* _Task description_
For this exercise, please find the lines in the entries that include the word "Given" and copy them.

* _Task input_

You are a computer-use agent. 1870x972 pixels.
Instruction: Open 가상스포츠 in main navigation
--
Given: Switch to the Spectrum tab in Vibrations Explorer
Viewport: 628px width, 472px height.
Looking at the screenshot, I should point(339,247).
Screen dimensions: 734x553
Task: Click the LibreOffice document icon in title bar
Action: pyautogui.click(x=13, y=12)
==
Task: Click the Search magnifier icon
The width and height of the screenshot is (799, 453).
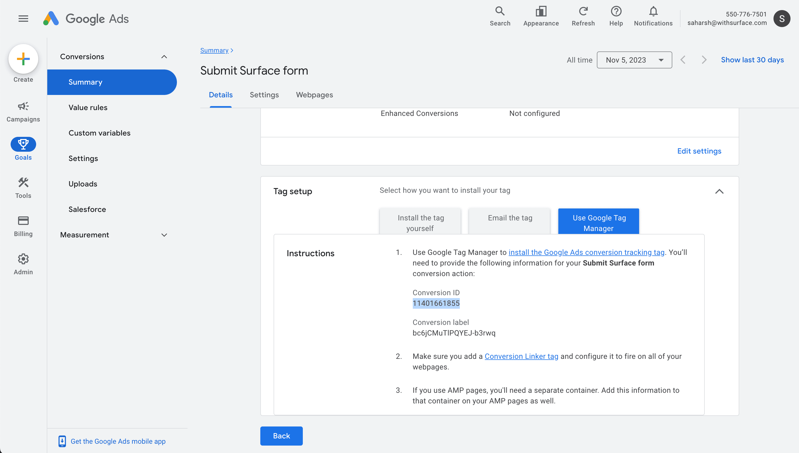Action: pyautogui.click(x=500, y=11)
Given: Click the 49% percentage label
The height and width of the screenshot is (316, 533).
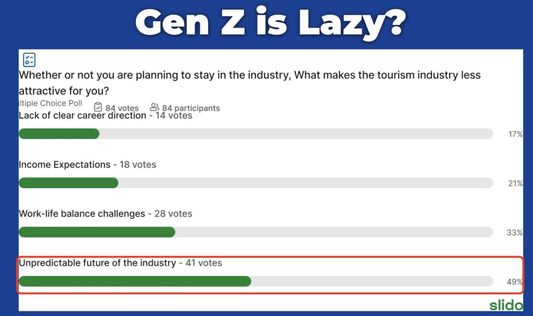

* _Exercise response_
Given: Switch to the Spectrum tab in Vibrations Explorer
Given: Click the 49% percentage label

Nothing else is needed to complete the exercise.